Saturday, December 22, 2007

Margot at the Wedding


Last night we went out and hit a double header last night and started with Noah Baumbach's follow-up to "The Squid and the Whale".

As I left the film, I felt that it was pretty good, though not as great as "The Squid and the Whale".

"Margot at the Wedding" focuses on a specific familial breakdown in a mildly comedic way in much the same manner as Woody Allen's chamber pieces like "September", "Another Woman" and "Interiors". The more I discuss this film, the more I feel like it really stacks up against these Allen pictures. I've, for a long time, felt that Baumbach is the heir apparent in that genre of Allen picture, and I think this solidifies that theory.

I don't think he's as good as Woody Allen at it yet, but, who knows? he could get there.

The familial breakdown examined in this film revolves around Pauline's (Jennifer Jason Leigh) small wedding at the family house to lovable goof-ball Malcolm (Jack Black). Problems arise when her truly terribly sister, Margot arrives. Not only has she left her husband (played wonderfully by John Turturro as the most sympathetic least flawed character in the film) she works her hardest to disrupt everyones lives as much as possible. Really, that's the setup for the film.

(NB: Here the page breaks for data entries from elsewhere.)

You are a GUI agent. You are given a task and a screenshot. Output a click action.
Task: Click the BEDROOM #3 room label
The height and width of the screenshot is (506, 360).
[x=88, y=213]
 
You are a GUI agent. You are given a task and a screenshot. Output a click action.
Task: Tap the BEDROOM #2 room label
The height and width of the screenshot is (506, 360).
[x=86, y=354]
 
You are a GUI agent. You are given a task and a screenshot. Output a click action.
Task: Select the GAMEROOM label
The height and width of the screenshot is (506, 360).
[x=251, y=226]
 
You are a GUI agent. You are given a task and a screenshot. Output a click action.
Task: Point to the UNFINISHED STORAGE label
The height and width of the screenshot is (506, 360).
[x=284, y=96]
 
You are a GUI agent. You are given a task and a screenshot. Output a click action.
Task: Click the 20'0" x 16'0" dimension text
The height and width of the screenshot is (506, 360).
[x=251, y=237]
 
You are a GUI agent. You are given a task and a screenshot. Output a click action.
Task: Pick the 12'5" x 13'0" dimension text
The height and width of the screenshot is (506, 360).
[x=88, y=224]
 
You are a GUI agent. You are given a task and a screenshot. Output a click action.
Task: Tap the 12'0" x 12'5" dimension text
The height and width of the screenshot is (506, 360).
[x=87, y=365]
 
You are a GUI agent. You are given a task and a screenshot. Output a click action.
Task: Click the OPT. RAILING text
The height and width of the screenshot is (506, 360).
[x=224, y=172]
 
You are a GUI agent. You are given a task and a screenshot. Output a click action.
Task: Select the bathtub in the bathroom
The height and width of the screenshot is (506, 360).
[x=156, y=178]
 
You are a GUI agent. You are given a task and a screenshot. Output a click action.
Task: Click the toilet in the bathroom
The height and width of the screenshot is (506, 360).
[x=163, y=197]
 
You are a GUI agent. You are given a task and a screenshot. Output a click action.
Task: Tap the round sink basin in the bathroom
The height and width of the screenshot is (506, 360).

And it works. The only problem with Noah Baumbach's film is that the humor and character interaction is so subtle it works on you on an almost timed delay. After we'd watched the second film of the night (Sweeney Todd, look for a review later today) and discussed it for a full twenty minutes, the conversation came back to Margot for the rest of the night. It provided such a subtle, interesting window into these characters that it gnawed on me for a while and I find myself still thinking about it.

Which is odd since my initial reaction to the film was that it was merely "pretty good." Maybe I'll have to watch it again to really sink my teeth into it one way or the other.

And it had the exact same ending as Darjeeling Limited, which was a little weird (literally dropping her baggage and running onto a moving mass transit vehicle...)

But, overall, this movie was entertaining and pretty good and the more you think about it, the better it gets.

2 comments:

... said...

You stole my "Darjeeling" connection, but I forgive you.

skankyoldwhore said...

Funny, everyone gets a name mention except for Margot, herself, Nicole Kidman! Ridiculous oversight!